From owner-svn-src-user@FreeBSD.ORG  Thu Sep 29 17:13:23 2011
Return-Path: <owner-svn-src-user@FreeBSD.ORG>
Delivered-To: svn-src-user@freebsd.org
Received: from mx1.freebsd.org (mx1.freebsd.org [IPv6:2001:4f8:fff6::34])
	by hub.freebsd.org (Postfix) with ESMTP id A3C8B106566B;
	Thu, 29 Sep 2011 17:13:23 +0000 (UTC)
	(envelope-from adrian@FreeBSD.org)
Received: from svn.freebsd.org (svn.freebsd.org [IPv6:2001:4f8:fff6::2c])
	by mx1.freebsd.org (Postfix) with ESMTP id 940868FC08;
	Thu, 29 Sep 2011 17:13:23 +0000 (UTC)
Received: from svn.freebsd.org (localhost [127.0.0.1])

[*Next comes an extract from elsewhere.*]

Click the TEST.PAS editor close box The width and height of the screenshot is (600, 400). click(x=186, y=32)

	by svn.freebsd.org (8.14.4/8.14.4) with ESMTP id p8THDN61032057;
	Thu, 29 Sep 2011 17:13:23 GMT (envelope-from adrian@svn.freebsd.org)

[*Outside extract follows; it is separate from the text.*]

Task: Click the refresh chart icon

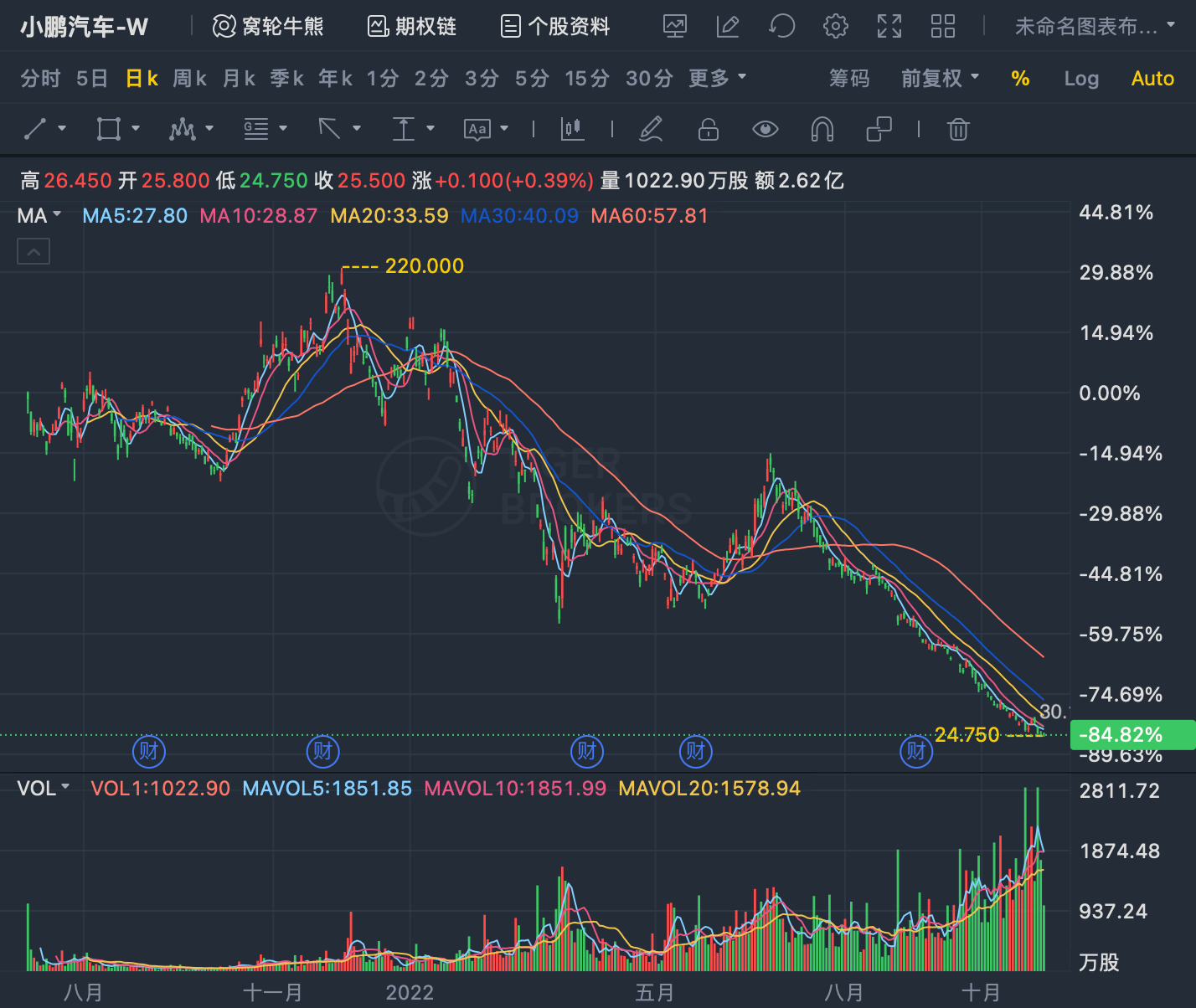Action: [x=781, y=26]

Received: (from adrian@localhost)
	by svn.freebsd.org (8.14.4/8.14.4/Submit) id p8THDN09032055;
	Thu, 29 Sep 2011 17:13:23 GMT (envelope-from adrian@svn.freebsd.org)

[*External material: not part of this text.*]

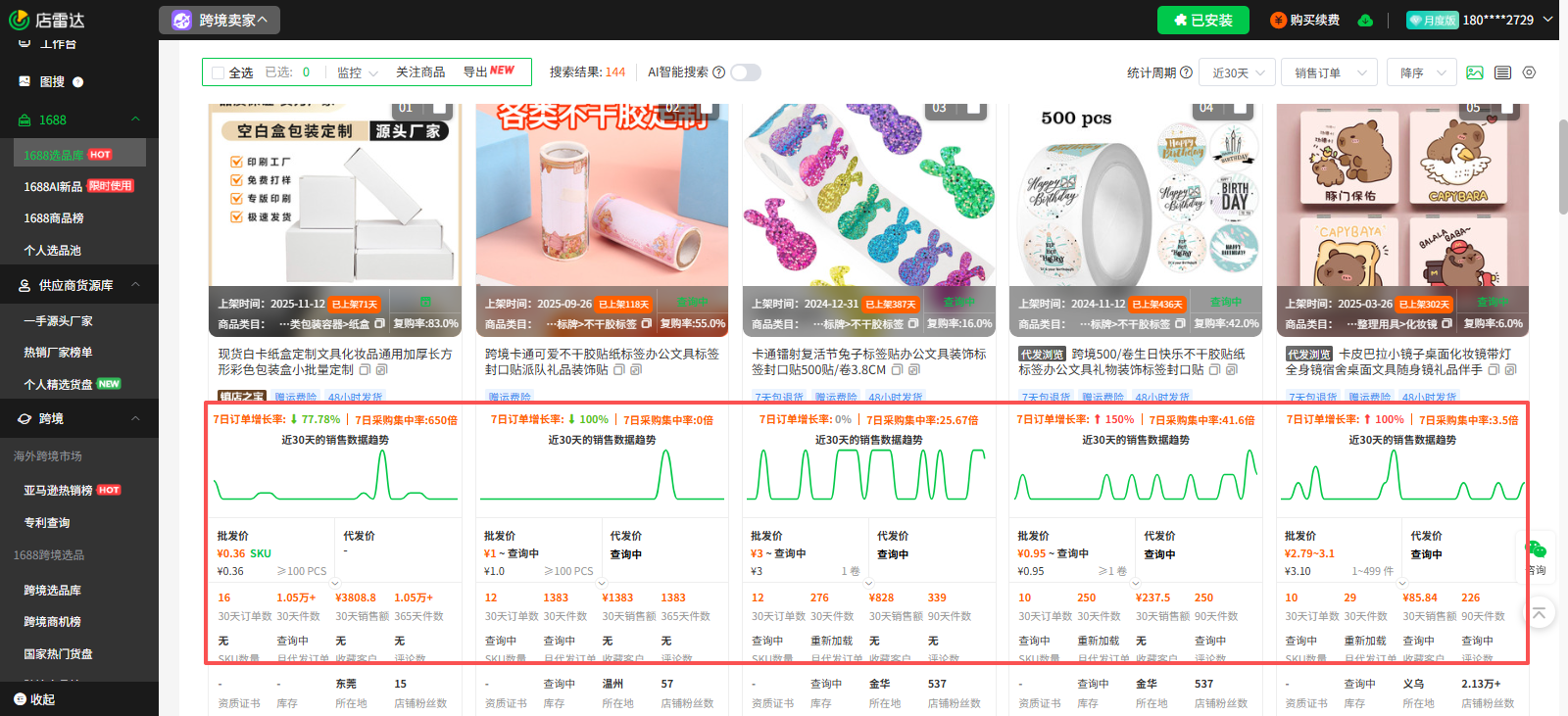1568x716 pixels.
Task: Check the 全选 select-all checkbox
Action: [218, 72]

Message-Id: <201109291713.p8THDN09032055@svn.freebsd.org>
From: Adrian Chadd <adrian@FreeBSD.org>
Date: Thu, 29 Sep 2011 17:13:23 +0000 (UTC)
To: src-committers@freebsd.org, svn-src-user@freebsd.org
X-SVN-Group: user
MIME-Version: 1.0
Content-Type: text/plain; charset=UTF-8
Content-Transfer-Encoding: 8bit
Cc: 
Subject: svn commit: r225879 - user/adrian/if_ath_tx/sys/dev/ath
X-BeenThere: svn-src-user@freebsd.org
X-Mailman-Version: 2.1.5
Precedence: list
List-Id: "SVN commit messages for the experimental &quot; user&quot;
	src tree" <svn-src-user.freebsd.org>
List-Unsubscribe: <http://lists.freebsd.org/mailman/listinfo/svn-src-user>,
	<mailto:svn-src-user-request@freebsd.org?subject=unsubscribe>
List-Archive: <http://lists.freebsd.org/pipermail/svn-src-user>
List-Post: <mailto:svn-src-user@freebsd.org>
List-Help: <mailto:svn-src-user-request@freebsd.org?subject=help>
List-Subscribe: <http://lists.freebsd.org/mailman/listinfo/svn-src-user>,
	<mailto:svn-src-user-request@freebsd.org?subject=subscribe>
X-List-Received-Date: Thu, 29 Sep 2011 17:13:23 -0000

Author: adrian
Date: Thu Sep 29 17:13:23 2011
New Revision: 225879
URL: http://svn.freebsd.org/changeset/base/225879

Log:
  Put in a temporary workaround for the strange rx behaviour I was seeing
  when RXEOL occured.
  
  Normally, I'd expect RXEOL to be followed by a dequeue of ATH_RXBUF number
  of packets (here 512 for 11n.) But I'd occasionally see this only service
  a handful at a time (and sometimes it'd service 0 frames!)
  
  Since the RX descriptor list should be consistent and correctly linked
  together after being processed, I gathered that something was interfering
  with this process (eg rxlink was being set to NULL.)
  
  I gathered that kickpcu and the interrupt mask update was racing.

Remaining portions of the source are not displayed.